Try it
In the records below, find the line that contains "The image size is (1200, 751)." and the line that contains "the Documente Ieșiri". Set down exactly those lines and every line between them, and nothing more.

Material for this task
_ _ _ _ _
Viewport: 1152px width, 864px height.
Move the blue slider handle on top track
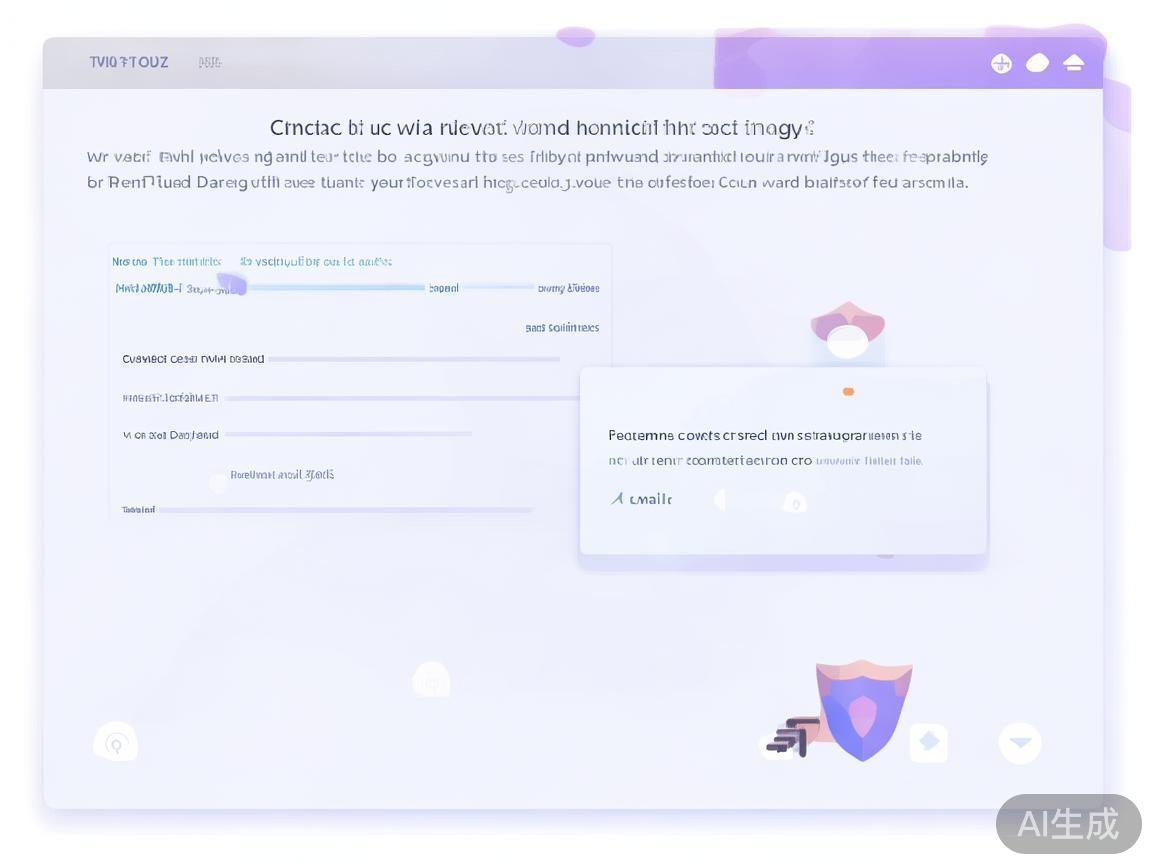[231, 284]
_ _ _ _ _
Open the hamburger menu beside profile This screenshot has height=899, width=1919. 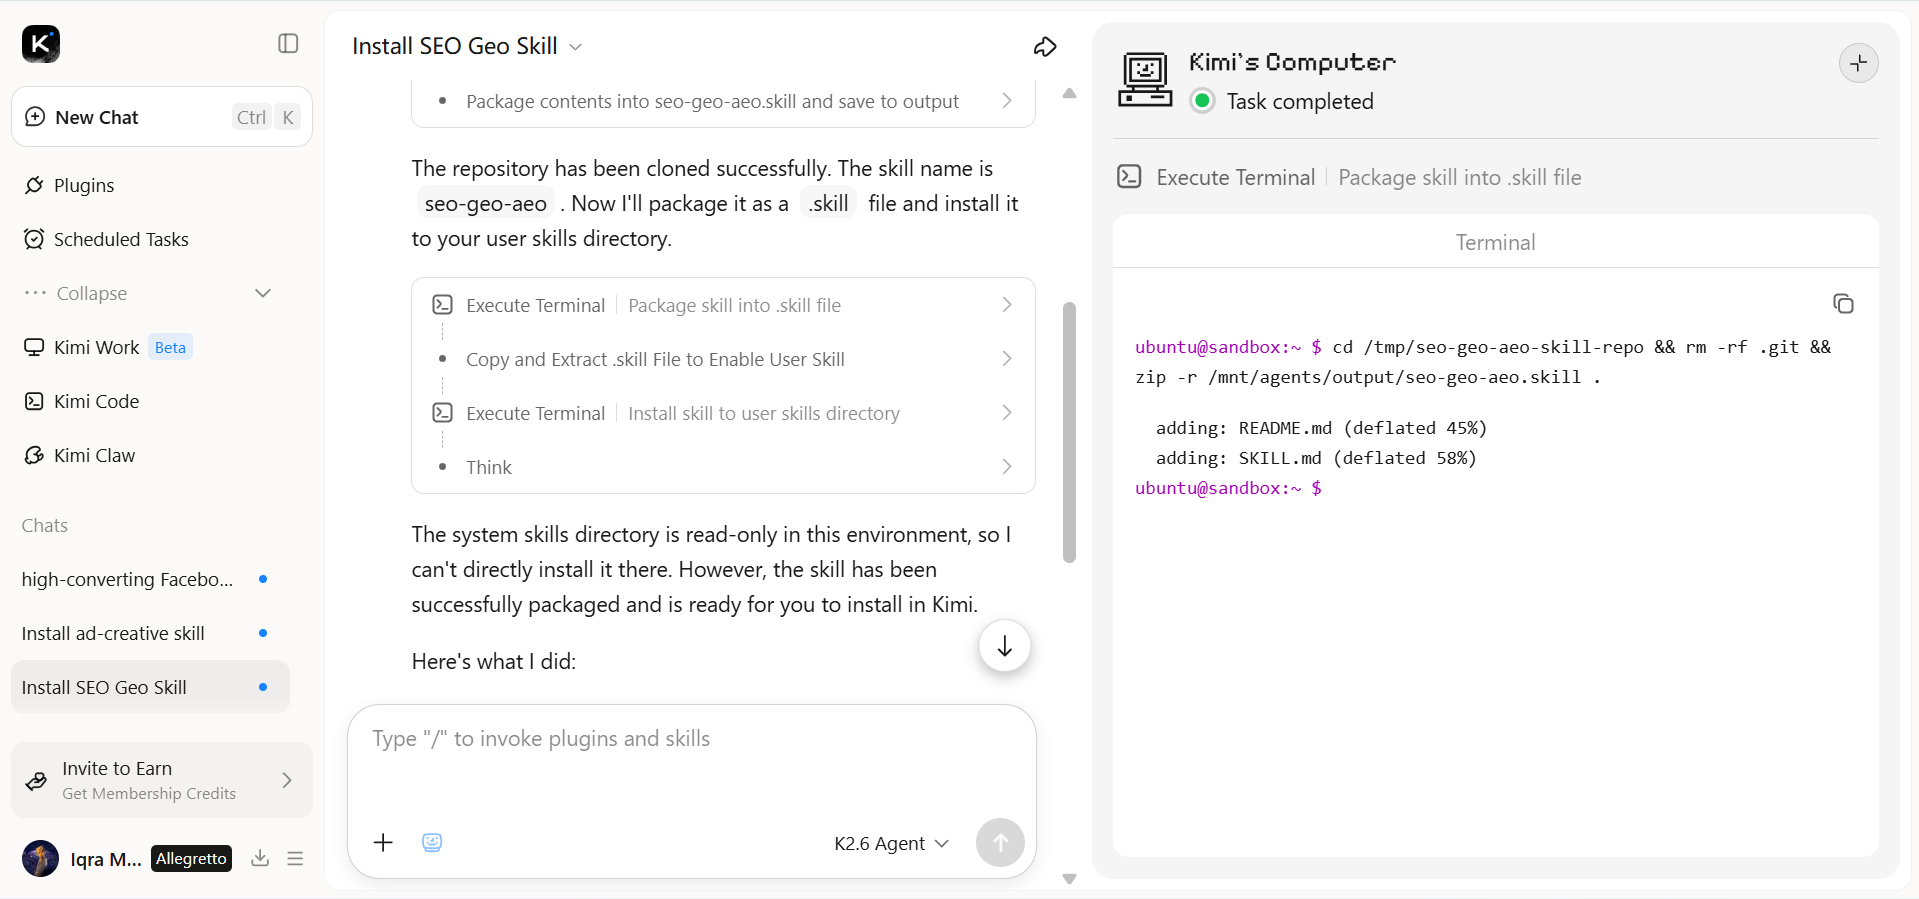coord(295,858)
_ _ _ _ _
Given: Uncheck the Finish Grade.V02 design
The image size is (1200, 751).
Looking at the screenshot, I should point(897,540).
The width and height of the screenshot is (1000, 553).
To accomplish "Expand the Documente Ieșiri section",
_ _ _ _ _
Response below
The image size is (1200, 751).
Looking at the screenshot, I should point(897,540).
The width and height of the screenshot is (1000, 553).
To accomplish "Expand the Documente Ieșiri section",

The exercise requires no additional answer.